**Tasks and exercises:**
1/ Rewrite the section of the beard transcript starting at "Starting point is 00:09:44" and ending at "serving in Afghanistan.", substituting "geese" for "turkeys".
2/ Write the next part of the panel-show transcript about beards, picking up after its final line.

Starting point is 00:08:56 I know I haven't got anything right all evening, but I think that this is in fact true. Yes, it is absolutely true. I think that this is in fact true. Yes, it is absolutely true. Only every US president with a beard has been a Republican. The notion of machismo being connected to facial hair led the Confederate Army in the American Civil War to reject those unable to grow a beard. The US Army prefers macho, hairy food, particularly beef, to feed its troops, and forbade the use of chickens until as recently as 1990. This is where the phrases to beef up and to chicken out originate. The Thanksgiving turkey... Deviation.
Starting point is 00:09:44 Surely he's supposed to be talking about beards. He is, but it was tangentially related to the beard, wasn't it? But actually, as deviation is allowed, that's an interesting point you make. Thank you. But not a point you score. OK. But the Thanksgiving turkey was an exception.
Starting point is 00:10:04 Poultry farmers tried to breed chickens with beards to sell to the army, as it became widely believed that they accepted turkeys because only turkeys have beards. Women have worn beards to try and join the army. Phil? I think that's true. Well, not as far as we know. Well, my mother will be crushed. She's currently serving in Afghanistan.

**Raw records:**

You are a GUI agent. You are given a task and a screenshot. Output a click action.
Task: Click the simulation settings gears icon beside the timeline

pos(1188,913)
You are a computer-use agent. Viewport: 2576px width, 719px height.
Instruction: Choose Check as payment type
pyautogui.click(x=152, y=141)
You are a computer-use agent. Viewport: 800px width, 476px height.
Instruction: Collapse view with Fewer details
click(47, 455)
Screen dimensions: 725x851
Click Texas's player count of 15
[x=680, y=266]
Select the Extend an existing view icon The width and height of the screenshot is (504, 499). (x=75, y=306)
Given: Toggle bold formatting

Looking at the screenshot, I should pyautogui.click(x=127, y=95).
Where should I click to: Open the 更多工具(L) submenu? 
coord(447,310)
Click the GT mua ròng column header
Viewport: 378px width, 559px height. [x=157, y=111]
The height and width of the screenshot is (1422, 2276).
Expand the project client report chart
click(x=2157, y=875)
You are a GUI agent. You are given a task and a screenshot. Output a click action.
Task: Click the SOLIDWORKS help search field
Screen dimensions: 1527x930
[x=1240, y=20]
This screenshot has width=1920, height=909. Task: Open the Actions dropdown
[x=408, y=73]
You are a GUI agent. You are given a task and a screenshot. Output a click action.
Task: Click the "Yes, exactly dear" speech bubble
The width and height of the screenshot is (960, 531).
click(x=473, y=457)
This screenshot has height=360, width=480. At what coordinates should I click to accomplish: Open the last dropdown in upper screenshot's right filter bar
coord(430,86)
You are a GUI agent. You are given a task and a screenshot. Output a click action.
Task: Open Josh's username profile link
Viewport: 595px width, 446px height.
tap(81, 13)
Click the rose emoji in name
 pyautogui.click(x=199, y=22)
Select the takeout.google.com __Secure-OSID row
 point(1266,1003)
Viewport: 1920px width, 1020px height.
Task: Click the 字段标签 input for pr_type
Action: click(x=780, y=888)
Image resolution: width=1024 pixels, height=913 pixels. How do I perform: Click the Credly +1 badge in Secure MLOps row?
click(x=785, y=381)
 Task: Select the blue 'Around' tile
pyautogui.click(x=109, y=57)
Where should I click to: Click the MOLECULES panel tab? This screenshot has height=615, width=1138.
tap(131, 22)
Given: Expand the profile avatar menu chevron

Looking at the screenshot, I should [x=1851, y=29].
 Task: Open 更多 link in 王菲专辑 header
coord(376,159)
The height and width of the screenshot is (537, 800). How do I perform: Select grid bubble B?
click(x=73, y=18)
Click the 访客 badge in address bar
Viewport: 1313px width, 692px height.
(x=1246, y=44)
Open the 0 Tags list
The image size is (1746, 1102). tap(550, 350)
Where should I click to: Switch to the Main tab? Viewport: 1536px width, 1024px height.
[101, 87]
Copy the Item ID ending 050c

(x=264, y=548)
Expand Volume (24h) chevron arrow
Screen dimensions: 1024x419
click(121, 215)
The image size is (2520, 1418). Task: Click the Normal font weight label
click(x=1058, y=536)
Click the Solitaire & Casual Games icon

**Results by task:**
1/
Starting point is 00:09:44 Surely he's supposed to be talking about beards. He is, but it was tangentially related to the beard, wasn't it? But actually, as deviation is allowed, that's an interesting point you make. Thank you. But not a point you score. OK. But the Thanksgiving turkey was an exception.
Starting point is 00:10:04 Poultry farmers tried to breed chickens with beards to sell to the army, as it became widely believed that they accepted geese because only geese have beards. Women have worn beards to try and join the army. Phil? I think that's true. Well, not as far as we know. Well, my mother will be crushed. She's currently serving in Afghanistan.

2/
Starting point is 00:10:28 With the Mujahideen. I swear I was going with that. Alan. For years, many women wore false beards in an effort to become geography teachers. Cleopatra, who suffered from anorexia nervosa, wore a false beard to prevent her maids from force-feeding
Starting point is 00:10:50 her. It has been widely believed that beards reflected cowardice. Alexander the Great believed bearded men to be afraid to shave. I think that's right. Phil, I think Alexander the Great shunned the beard in men. That's absolutely right. He did. But although...
Starting point is 00:11:05 APPLAUSE I'll give you the point for that, although the reason is slightly different. He hated beards and banned them in his army under the pretext that they were easy for the enemy to grab hold of. LAUGHTER If a man left his beard growth unchecked for the whole of his lifetime, it would never reach the floor.
Starting point is 00:11:26 Simon. That, I think, is true, because it's more sort of curly and outward. It's pubic-y, isn't it? Its own gravity wouldn't take it down. It would tend to curl upwards, I think, and become matted. Pubic-y? Puboid, whatever the... It's sort of, you'd think it would kind of curl up in front of the face.
Starting point is 00:11:50 Yeah, some afro style. In a huge afro... Unless you applied a heavy set of straightening tongs of some sort, which you probably get from Argos for it, but I think naturally it would just tend to go skyward. Unfortunately, as far as we know, and I suppose, you know, it is... You don't know. The fairly thin research that's been done here
Starting point is 00:12:09 is denying me a potential point. No, I don't know why I'm weakening it as far as we know. The beard will grow down to the ground. It will not curl up in a weird matted afro in front of the face. It goes straight down to the floor because gravity acts in the same way on hair as on everything else. So I'm sorry, that's not
Starting point is 00:12:29 true. Alan. With a possible maximum beard length of 30 feet in a lifetime, many of the most fanatical beard growers on the... Simon. Sorry, I think that will be true then. 30 feet in whatever direction which will lead to the side. Yes, 30 feet downwards with gravity.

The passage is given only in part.